What this task involves:
Answer these questions from the piece on Matthew McConaughey and cancer:
1. What is the title of the sleep story Matthew McConaughey reads on the Calm app?
2. How old is the girl Zoe in that story?
3. Where does Zoe's grandfather live?

Provided text:
How Matthew McConaughey helped me through cancer
On the Calm app, Matthew McConaughey reads a sleep story titled Wonder. In the earliest days of my cancer diagnosis and treatment, in the middle of the pandemic before vaccines when death tolls were skyrocketing, I waited for biopsy results and surgery. I would lie in bed praying for sleep, knowing cancer was in my body. I’d often wake up in the middle of the night—alone, afraid, and lost.
I would turn on Wonder, and Matthew McConaughey’s voice would help me escape from my panicked and fearful mind. I needed to build my own anchor, and that story one was of my tools. It features a 7-year-old girl named Zoe who loves dinosaurs, art, and the cosmos. Her stargazing grandfather is wise and kind, and lives on a lake. When Zoe can’t sleep because of her worries about the world and her future, he reassures her of the beauty and comfort we can find in the darkness if only we are willing to step into it with curiosity and courage.

Material supplied:
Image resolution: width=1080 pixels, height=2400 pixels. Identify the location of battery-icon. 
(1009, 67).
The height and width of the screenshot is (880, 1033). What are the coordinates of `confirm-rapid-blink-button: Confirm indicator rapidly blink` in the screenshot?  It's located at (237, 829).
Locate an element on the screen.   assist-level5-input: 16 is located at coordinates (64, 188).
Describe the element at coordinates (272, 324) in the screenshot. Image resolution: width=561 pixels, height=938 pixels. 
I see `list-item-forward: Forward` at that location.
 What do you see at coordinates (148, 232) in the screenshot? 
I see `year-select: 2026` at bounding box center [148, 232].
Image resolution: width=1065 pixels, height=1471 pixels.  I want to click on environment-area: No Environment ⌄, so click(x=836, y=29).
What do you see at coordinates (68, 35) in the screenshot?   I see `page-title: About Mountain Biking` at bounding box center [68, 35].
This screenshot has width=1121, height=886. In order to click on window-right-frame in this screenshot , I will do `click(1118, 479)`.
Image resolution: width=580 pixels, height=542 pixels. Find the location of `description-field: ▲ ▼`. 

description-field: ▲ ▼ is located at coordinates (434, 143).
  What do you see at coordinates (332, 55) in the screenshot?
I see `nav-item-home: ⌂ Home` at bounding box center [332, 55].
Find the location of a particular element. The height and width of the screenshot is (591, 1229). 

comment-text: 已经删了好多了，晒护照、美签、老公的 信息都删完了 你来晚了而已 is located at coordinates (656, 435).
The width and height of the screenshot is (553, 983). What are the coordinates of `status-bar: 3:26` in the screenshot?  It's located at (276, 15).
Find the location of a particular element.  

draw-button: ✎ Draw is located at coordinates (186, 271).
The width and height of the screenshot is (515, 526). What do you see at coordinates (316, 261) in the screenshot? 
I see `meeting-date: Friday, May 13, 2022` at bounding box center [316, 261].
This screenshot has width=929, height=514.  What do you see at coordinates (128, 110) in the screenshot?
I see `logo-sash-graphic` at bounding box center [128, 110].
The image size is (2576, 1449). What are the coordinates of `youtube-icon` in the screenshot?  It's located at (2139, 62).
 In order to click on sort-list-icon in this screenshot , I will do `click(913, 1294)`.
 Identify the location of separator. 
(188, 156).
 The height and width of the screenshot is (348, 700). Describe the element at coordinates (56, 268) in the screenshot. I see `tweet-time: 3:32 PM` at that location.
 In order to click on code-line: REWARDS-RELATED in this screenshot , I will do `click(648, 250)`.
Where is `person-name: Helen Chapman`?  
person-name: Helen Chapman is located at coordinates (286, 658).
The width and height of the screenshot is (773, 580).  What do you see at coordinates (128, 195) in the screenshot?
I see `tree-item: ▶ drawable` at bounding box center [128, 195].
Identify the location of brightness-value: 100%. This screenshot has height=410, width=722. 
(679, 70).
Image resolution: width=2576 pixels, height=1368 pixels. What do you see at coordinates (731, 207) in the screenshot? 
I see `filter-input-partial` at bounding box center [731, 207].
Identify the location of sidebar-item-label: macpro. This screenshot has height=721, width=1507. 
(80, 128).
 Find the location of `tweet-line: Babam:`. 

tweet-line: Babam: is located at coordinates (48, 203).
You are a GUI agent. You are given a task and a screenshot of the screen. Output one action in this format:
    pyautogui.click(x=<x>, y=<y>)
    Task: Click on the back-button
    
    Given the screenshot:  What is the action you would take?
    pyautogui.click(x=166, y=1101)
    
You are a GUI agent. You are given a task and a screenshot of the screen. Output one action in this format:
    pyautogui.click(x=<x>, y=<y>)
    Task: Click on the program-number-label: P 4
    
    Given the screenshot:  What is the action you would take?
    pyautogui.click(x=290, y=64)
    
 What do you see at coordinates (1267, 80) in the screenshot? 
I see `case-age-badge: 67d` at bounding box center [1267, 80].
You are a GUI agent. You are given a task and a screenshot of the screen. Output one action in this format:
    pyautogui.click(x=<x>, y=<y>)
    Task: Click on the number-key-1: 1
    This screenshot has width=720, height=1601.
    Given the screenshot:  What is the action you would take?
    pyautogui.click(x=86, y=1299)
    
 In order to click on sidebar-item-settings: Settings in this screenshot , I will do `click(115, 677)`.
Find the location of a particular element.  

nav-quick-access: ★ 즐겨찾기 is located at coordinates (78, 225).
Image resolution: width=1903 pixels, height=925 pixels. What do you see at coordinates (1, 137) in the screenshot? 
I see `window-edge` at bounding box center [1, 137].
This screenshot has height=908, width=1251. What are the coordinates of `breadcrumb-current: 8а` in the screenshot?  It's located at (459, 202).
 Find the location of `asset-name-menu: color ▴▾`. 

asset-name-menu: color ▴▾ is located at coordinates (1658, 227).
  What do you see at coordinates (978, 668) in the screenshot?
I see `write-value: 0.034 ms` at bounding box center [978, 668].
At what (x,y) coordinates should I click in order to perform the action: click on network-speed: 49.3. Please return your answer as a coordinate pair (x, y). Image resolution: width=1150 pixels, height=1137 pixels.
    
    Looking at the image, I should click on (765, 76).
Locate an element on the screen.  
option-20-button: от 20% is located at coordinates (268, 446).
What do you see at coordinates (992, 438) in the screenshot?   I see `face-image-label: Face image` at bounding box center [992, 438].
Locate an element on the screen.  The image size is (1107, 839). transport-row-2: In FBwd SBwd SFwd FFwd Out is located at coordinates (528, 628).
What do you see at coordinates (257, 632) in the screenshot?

Answer for this exercise:
1. Wonder
2. 7 years old
3. On a lake